What you have to do » Of all the lines below, output only those starting at the one with "Given: Open Menüler in the sidebar" and ending at the one with "This screenshot has width=1280, height=685.", both ends included, exactly as written.

Data »
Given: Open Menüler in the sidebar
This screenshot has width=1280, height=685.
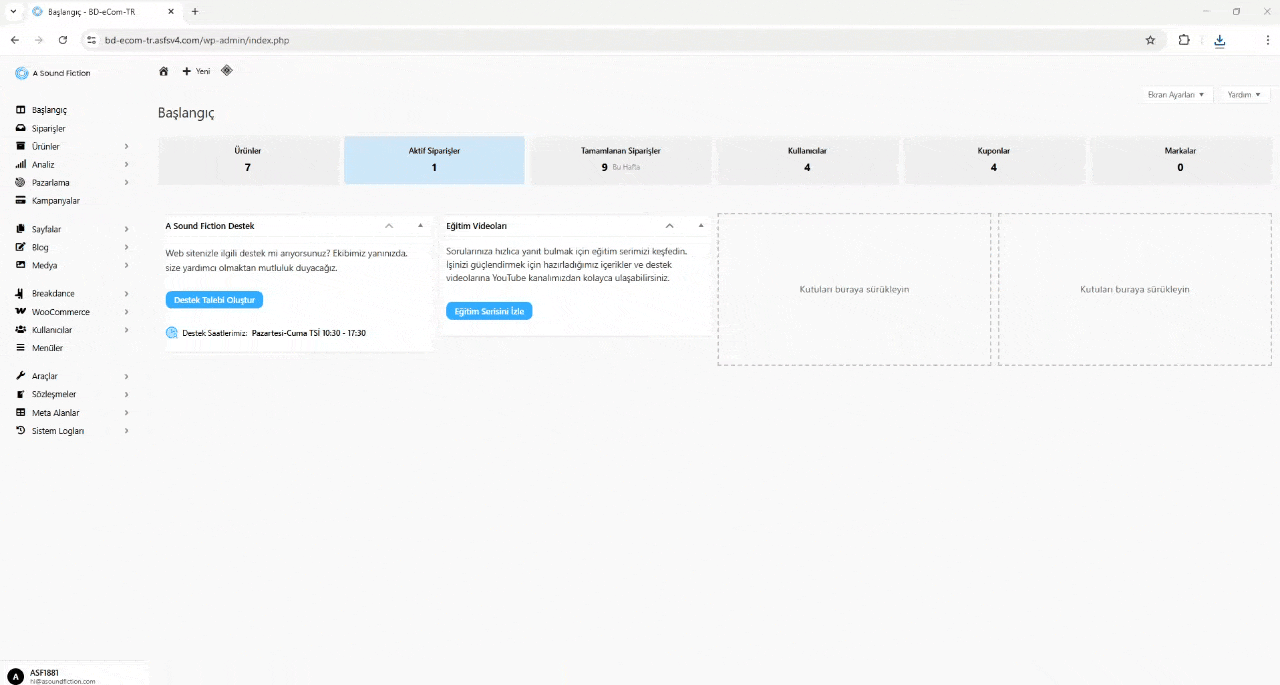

...

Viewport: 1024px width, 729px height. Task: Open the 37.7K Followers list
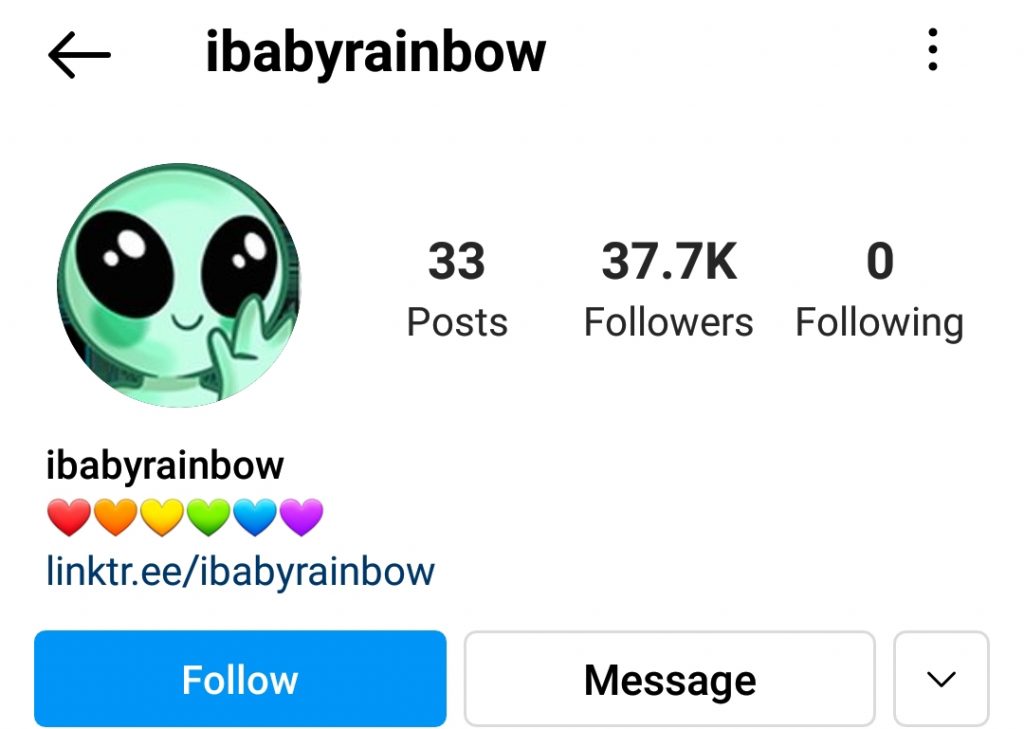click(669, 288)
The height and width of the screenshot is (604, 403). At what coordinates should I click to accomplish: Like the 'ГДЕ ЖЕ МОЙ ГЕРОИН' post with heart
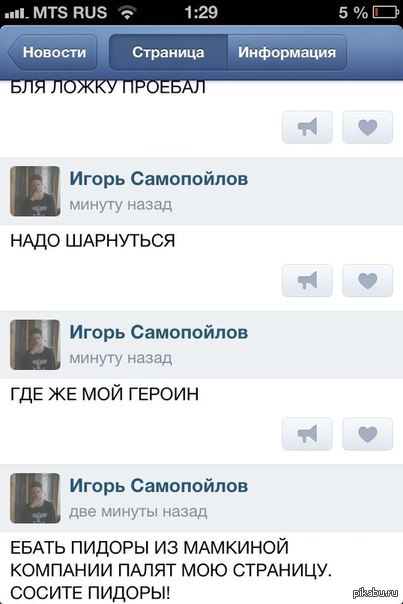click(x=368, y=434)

Exercise solution »
Given: Open Menüler in the sidebar
This screenshot has width=1280, height=685.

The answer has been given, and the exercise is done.